## [STATED TASK A]
Set down the dataset entries below, unchanged, everything from the line containing "Aktuality (36, 2220)" down to the final entry.

## [SELECTION]
>> start
# John Deere 4230



## Yfz450k (Feb 6, 2018)

Hi guys,
I recently purchased a 1973 JD 4230 and was told the air did not work
So I pulled all the rusted lines out and a seized compressor and purchased a new
Abilene kit
Started the install and some of the lines are not the same 
The directions really suck, no pictures, no line diagrams 
Sure could use some help from anyone who has installed this kit
Some pictures would be helpful 
Thx


----------



## Tx Jim (Jun 30, 2014)

Welcome to HT.

I was employed at a JD dealer when your tractor was new. Can you post photo's of each individual kit line? I've never seen an Abilene Mach. kit but I think with some line photo's we can help you.


----------



## Yfz450k (Feb 6, 2018)

I figured most of the lines but two lines have me stumped
One is the none insulated line that comes from rear cab post to the drier under the cab and the other from drier to bracket even the bracket they supplied won't mount where the OEM one was
The lines Abilene give me for those two positions don't even come close to work, none match my OEM ones
Abilene won't talk to me because I bought the kit from another source, very poor support on their part
AP Air website has pictures of the same lines in there kit part # 7-65756 and 7-37603 still not the same as OEM
It looks to me that they are for a newer model or the drier mounts in a different spot


----------



## Tx Jim (Jun 30, 2014)
>> end
Dataset entries
>> start
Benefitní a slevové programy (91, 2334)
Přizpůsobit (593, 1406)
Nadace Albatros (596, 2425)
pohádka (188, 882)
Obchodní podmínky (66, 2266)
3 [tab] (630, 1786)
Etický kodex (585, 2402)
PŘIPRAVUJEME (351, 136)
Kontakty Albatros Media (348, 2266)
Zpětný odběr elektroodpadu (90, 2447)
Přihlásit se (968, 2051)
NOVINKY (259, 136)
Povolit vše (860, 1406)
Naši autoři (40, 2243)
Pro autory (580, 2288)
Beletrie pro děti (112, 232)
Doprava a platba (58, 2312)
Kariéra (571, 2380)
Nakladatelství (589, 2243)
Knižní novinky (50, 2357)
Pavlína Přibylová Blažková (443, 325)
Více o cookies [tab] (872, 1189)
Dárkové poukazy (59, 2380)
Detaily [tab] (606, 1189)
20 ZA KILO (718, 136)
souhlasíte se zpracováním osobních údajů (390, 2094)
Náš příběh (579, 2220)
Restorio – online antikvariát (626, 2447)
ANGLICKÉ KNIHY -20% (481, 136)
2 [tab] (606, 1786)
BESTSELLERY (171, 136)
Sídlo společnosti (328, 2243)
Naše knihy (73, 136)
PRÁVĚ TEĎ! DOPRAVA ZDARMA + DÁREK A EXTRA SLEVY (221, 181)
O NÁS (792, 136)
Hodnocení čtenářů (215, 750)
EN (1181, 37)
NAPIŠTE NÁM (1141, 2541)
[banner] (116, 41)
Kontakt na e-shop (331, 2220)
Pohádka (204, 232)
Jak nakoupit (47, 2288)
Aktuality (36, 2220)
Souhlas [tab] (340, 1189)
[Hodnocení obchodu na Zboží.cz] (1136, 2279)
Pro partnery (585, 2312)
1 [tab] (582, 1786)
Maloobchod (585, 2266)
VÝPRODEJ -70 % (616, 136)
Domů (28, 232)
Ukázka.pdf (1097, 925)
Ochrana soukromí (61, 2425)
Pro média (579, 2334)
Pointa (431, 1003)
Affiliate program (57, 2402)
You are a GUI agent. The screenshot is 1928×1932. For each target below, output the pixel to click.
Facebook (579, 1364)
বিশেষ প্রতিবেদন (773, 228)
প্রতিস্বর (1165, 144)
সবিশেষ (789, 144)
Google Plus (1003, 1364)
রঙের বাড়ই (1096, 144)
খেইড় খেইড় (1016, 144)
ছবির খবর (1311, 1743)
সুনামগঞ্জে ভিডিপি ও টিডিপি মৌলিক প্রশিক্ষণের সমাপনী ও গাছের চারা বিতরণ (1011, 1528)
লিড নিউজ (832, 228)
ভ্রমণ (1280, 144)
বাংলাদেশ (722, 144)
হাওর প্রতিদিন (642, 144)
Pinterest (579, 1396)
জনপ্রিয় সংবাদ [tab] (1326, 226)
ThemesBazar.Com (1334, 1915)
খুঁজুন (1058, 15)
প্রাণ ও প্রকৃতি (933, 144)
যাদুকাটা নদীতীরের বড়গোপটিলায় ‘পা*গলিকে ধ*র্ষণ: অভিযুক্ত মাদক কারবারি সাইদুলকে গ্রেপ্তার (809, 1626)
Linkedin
>> end
## [STATED TASK B]
Extract word for word everything in the John Deere 4230 thread above from "I was employed" down to "can help you.".

## [RESPONSE A]
Aktuality (36, 2220)
Souhlas [tab] (340, 1189)
[Hodnocení obchodu na Zboží.cz] (1136, 2279)
Pro partnery (585, 2312)
1 [tab] (582, 1786)
Maloobchod (585, 2266)
VÝPRODEJ -70 % (616, 136)
Domů (28, 232)
Ukázka.pdf (1097, 925)
Ochrana soukromí (61, 2425)
Pro média (579, 2334)
Pointa (431, 1003)
Affiliate program (57, 2402)
You are a GUI agent. The screenshot is 1928×1932. For each target below, output the pixel to click.
Facebook (579, 1364)
বিশেষ প্রতিবেদন (773, 228)
প্রতিস্বর (1165, 144)
সবিশেষ (789, 144)
Google Plus (1003, 1364)
রঙের বাড়ই (1096, 144)
খেইড় খেইড় (1016, 144)
ছবির খবর (1311, 1743)
সুনামগঞ্জে ভিডিপি ও টিডিপি মৌলিক প্রশিক্ষণের সমাপনী ও গাছের চারা বিতরণ (1011, 1528)
লিড নিউজ (832, 228)
ভ্রমণ (1280, 144)
বাংলাদেশ (722, 144)
হাওর প্রতিদিন (642, 144)
Pinterest (579, 1396)
জনপ্রিয় সংবাদ [tab] (1326, 226)
ThemesBazar.Com (1334, 1915)
খুঁজুন (1058, 15)
প্রাণ ও প্রকৃতি (933, 144)
যাদুকাটা নদীতীরের বড়গোপটিলায় ‘পা*গলিকে ধ*র্ষণ: অভিযুক্ত মাদক কারবারি সাইদুলকে গ্রেপ্তার (809, 1626)
Linkedin

## [RESPONSE B]
I was employed at a JD dealer when your tractor was new. Can you post photo's of each individual kit line? I've never seen an Abilene Mach. kit but I think with some line photo's we can help you.